Schon gewusst? Bärtierchen sind Überlebenskünstler

14. Februar 2021 | Nachrichten | 4 Kommentare

An Algenfaden Kletternde Bärtierchen (Gesamtlänge 0,2mm)

Bärtierchen sind winzige wirbellose Tiere. Man kann sie ohne Lupe kaum wahrnehmen. Sie leben in allen Klimazonen und sind allgegenwärtig. Häufig sind sie in Moospolstern und Flechten zu finden. Sie ernähren sich von Pflanzenzellen und kleineren Organismen, die sie anstechen und aussaugen. Ihren Namen haben sie bekommen wegen ihrer rundlichen Form, ihrer kurzen, stämmigen Körperanhänge und ihres tapsigen Gangs. Ihr wissenschaftlicher Name ist Tardigrada (lateinisch tardus langsam und gradus Schritt). Die meisten Tardigraden sind weniger als 0,5 mm lang. Sie pflanzen sich über Eier fort. Tardigraden zählen zu den Gliedertieren und bilden eine eigene Stammgruppe.
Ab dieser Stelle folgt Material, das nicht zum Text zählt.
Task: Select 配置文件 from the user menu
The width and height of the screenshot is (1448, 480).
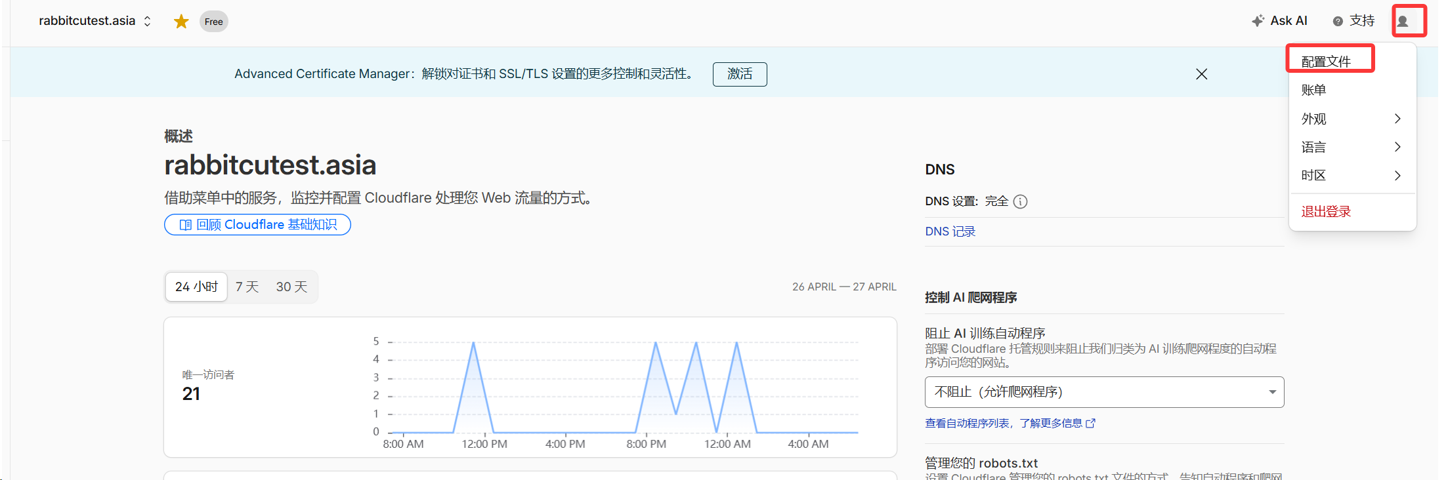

Austrocknen, Überhitzen oder Erfrieren sind ständige Bedrohungen für die Bärtierchen. Einige Arten haben aber erstaunliche, geradezu sensationelle Fähigkeiten erworben, lebensgefährdende Veränderungen in ihrer Umwelt zu überstehen. Sie können in einem Trockenstadium, den sogenannten Tönnchen, überdauern. Im aktiven hydratisierten Zustand macht Wasser ca. 85% ihres Körpergewichtes aus. Im dehydrierten, ausgetrockneten Tönnchen-Zustand enthalten sie weniger als 2%. In diesem staubtrockenem Zustand können sie mehr als 10 Jahre überleben. Gibt man Wasser hinzu, erwachen sie innerhalb weniger Stunden wieder zu aktivem Leben. Im Tönnchenstadium überstehen sie auch Temperaturen bis zu 100°C. Sogar Aufenthalt in flüssiger Luft ( -190°C) oder gar flüssigem Helium (-272°C) können sie überstehen. Starke UV-Strahlung oder Radioaktivität überleben sie ebenfalls. Selbst kosmische Strahlung und Vakuum im Weltraum konnten ihnen nichts anhaben, wie ein Weltraumexperiment vor einigen Jahren bewies.

Rasterelektronenmikroskop-Bild von Bärtierchen

Untersuchungen des Erbgutes der Bärtierchen ergaben einen ungewöhnlich großen Anteil fremder Erbsubstanz, die z.B.von Bakterien aus extremen Lebensräumen stammt. Die Fremdgene wurden in das eigene Erbgut eingebaut und verbesserten die Widerstandskraft der Bärtierchen. Weiterhin fand man Schutzproteine, die sich direkt an die Erbsubstanz anlagern können und Schäden an der Erbsubstanz reparieren können. Weiterhin kann schädlicher molekularer Sauerstoff, der im Stoffwechsel entsteht, effizient entfernt bzw. seine Bildung durch angepasste Stoffwechselprozesse (z.B. im Fettstoffwechsel) verhindert werden. Über ihr Verhalten und ihreSinne weiß man auch noch nicht viel. Man erhofft sich von den Untersuchungen an Tardigraden Erkenntnisse, die für gestresste Tiere und Menschen von Nutzen sein könnte.